[DATASET EXTRACT]:
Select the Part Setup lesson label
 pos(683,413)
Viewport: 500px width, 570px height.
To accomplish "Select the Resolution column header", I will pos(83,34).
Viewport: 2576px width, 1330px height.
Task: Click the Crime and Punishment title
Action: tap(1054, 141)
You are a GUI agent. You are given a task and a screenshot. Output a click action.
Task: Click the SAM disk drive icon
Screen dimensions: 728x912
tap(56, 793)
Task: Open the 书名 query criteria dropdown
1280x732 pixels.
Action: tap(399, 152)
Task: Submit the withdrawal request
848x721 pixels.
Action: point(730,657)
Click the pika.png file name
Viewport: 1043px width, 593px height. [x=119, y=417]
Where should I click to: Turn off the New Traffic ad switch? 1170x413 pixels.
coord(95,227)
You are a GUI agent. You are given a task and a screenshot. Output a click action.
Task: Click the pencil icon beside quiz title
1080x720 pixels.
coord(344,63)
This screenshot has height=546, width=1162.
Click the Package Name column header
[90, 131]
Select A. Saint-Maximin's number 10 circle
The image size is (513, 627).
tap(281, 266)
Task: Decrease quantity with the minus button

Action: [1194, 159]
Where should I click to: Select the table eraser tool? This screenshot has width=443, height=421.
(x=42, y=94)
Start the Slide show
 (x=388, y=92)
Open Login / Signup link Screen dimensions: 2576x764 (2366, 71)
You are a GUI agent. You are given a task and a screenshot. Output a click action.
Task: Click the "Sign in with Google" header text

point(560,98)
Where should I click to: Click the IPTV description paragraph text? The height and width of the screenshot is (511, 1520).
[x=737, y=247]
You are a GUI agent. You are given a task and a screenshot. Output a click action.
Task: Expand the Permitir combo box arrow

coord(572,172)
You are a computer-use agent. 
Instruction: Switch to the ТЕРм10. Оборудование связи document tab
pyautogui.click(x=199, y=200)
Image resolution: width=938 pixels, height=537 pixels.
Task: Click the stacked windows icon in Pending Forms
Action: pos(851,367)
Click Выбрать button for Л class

[WORK TO COMPLETE]: Repeat the records above, from the line with "Task: Decrease quantity with the minus button" through the end of the records.

[FINAL RESULT]:
Task: Decrease quantity with the minus button

Action: [1194, 159]
Where should I click to: Select the table eraser tool? This screenshot has width=443, height=421.
(x=42, y=94)
Start the Slide show
 (x=388, y=92)
Open Login / Signup link Screen dimensions: 2576x764 (2366, 71)
You are a GUI agent. You are given a task and a screenshot. Output a click action.
Task: Click the "Sign in with Google" header text

point(560,98)
Where should I click to: Click the IPTV description paragraph text? The height and width of the screenshot is (511, 1520).
[x=737, y=247]
You are a GUI agent. You are given a task and a screenshot. Output a click action.
Task: Expand the Permitir combo box arrow

coord(572,172)
You are a computer-use agent. 
Instruction: Switch to the ТЕРм10. Оборудование связи document tab
pyautogui.click(x=199, y=200)
Image resolution: width=938 pixels, height=537 pixels.
Task: Click the stacked windows icon in Pending Forms
Action: pos(851,367)
Click Выбрать button for Л class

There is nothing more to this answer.